======== Article
Predicate token filter
The predicate_token_filter
evaluates whether tokens should be kept or discarded, depending on the conditions defined in a custom script. The tokens are evaluated in the analysis predicate context. This filter supports only inline Painless scripts.
Parameters
The predicate_token_filter
has one required parameter: script
. This parameter provides a condition that is used to evaluate whether the token should be kept.
Example
The following example request creates a new index named predicate_index
and configures an analyzer with a predicate_token_filter
. The filter specifies to only output tokens if they are longer than 7 characters:
PUT /predicate_index
{
"settings": {
"analysis": {
"filter": {
"my_predicate_filter": {
"type": "predicate_token_filter",
"script": {
"source": "token.term.length() > 7"
================
======== Supplied information
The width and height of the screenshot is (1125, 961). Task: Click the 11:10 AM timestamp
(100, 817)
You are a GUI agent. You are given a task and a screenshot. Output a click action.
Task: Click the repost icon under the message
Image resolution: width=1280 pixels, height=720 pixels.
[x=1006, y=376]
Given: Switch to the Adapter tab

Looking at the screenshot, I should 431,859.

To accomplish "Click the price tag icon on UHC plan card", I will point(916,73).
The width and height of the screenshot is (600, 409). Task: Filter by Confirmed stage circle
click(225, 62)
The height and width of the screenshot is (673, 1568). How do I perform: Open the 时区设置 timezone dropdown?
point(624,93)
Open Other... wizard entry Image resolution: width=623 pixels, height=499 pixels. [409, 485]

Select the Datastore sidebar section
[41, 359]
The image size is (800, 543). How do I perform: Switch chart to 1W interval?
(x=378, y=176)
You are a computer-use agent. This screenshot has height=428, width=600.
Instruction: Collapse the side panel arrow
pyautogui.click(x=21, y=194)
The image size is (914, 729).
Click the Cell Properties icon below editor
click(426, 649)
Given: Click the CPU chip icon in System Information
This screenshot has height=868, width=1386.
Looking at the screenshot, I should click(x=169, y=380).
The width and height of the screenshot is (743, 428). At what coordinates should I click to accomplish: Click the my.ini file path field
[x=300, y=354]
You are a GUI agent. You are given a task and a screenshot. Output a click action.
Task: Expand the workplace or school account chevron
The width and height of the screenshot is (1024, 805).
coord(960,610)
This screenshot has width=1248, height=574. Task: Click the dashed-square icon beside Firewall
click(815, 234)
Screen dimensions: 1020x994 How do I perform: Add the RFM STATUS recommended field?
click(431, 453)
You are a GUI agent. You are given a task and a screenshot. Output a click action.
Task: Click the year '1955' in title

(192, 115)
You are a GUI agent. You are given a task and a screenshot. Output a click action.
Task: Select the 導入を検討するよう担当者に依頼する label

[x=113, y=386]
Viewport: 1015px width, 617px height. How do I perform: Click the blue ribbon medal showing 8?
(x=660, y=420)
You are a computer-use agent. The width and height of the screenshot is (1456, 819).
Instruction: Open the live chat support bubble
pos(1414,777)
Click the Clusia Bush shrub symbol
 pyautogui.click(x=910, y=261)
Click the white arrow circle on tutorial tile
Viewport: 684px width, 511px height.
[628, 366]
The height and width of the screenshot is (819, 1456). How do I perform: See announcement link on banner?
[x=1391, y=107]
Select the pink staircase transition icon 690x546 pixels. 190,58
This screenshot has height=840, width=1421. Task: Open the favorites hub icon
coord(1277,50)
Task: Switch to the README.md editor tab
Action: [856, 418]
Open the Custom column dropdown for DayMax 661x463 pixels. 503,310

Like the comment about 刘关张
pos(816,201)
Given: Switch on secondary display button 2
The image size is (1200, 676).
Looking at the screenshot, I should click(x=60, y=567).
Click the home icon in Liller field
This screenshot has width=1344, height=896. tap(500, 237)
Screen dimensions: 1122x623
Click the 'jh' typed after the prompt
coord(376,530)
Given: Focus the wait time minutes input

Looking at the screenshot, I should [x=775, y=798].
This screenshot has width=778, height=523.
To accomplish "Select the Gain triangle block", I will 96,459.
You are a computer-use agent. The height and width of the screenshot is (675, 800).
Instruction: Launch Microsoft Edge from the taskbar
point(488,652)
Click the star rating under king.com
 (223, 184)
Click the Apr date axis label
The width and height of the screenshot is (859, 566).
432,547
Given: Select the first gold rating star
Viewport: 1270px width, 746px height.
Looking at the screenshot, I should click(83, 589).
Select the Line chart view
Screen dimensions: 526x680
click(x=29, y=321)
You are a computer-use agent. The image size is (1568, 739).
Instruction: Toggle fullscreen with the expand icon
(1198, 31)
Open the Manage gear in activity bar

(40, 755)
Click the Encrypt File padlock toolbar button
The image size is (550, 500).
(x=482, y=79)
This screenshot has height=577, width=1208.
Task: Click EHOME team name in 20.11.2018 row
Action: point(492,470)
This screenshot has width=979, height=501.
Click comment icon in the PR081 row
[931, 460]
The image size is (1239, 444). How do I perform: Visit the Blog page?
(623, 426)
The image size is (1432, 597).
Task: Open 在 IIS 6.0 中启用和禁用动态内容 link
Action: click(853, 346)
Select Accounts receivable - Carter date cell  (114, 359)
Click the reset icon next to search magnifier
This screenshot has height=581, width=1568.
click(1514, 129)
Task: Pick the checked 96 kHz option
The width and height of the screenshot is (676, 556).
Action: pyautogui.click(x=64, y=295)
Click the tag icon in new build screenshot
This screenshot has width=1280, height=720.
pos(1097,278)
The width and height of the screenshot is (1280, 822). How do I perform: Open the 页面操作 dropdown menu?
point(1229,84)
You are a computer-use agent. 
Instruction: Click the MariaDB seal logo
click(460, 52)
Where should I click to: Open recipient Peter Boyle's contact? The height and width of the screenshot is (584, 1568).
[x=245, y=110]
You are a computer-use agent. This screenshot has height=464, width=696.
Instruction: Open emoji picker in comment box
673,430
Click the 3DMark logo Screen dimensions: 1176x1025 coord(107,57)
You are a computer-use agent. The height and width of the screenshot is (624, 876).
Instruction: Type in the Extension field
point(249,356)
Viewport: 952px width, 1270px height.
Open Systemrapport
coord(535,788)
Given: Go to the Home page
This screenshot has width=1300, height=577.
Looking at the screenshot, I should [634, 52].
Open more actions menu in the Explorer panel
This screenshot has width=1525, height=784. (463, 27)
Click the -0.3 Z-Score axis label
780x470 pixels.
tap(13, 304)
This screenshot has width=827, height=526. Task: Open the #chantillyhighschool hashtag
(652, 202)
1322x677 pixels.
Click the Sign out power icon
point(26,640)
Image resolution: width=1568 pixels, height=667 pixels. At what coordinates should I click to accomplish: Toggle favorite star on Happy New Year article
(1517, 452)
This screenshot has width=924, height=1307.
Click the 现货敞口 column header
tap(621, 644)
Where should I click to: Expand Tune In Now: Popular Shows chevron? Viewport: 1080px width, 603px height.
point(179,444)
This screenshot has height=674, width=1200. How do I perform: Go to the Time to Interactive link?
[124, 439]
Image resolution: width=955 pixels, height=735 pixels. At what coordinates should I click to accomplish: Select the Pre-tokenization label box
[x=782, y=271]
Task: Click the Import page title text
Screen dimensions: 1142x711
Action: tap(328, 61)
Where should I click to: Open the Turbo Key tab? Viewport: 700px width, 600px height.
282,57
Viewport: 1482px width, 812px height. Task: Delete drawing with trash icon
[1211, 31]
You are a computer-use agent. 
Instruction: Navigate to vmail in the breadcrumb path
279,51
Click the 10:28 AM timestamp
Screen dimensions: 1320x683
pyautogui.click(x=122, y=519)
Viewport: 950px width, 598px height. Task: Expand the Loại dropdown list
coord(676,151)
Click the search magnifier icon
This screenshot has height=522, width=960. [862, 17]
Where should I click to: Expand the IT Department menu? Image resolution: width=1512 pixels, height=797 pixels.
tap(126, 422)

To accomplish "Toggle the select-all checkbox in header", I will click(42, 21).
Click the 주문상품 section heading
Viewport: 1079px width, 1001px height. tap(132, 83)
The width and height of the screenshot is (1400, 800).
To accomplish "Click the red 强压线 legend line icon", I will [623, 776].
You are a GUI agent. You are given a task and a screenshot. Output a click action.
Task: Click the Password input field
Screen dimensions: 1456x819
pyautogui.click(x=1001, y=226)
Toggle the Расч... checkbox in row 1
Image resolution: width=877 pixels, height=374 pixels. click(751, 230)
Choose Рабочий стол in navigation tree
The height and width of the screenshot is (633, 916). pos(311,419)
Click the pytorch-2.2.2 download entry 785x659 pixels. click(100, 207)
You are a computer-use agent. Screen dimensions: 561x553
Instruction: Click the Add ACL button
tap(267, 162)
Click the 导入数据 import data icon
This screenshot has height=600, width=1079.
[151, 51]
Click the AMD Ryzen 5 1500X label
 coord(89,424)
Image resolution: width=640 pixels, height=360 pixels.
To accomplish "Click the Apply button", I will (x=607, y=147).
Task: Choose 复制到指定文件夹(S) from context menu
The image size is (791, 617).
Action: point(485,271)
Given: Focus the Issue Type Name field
================
**Requirements:**
(a) Answer these questions using the predicate token filter page above:
(i) What kind of scripts does the filter support?
(ii) What is the name of the filter's one required parameter?
(iii) In the example, what length must a token exceed to be output?
(b) Finish the predicate token filter page, continuing after its last line.

**Outputs:**
(a)
(i) Only inline Painless scripts.
(ii) script
(iii) 7 characters.

(b)
}
}
},
"analyzer": {
"predicate_analyzer": {
"tokenizer": "standard",
"filter": [
"lowercase",
"my_predicate_filter"
]
}
}
}
}
}
Generated tokens
Use the following request to examine the tokens generated using the analyzer:
POST /predicate_index/_analyze
{
"text": "The OpenSearch community is growing rapidly",
"analyzer": "predicate_analyzer"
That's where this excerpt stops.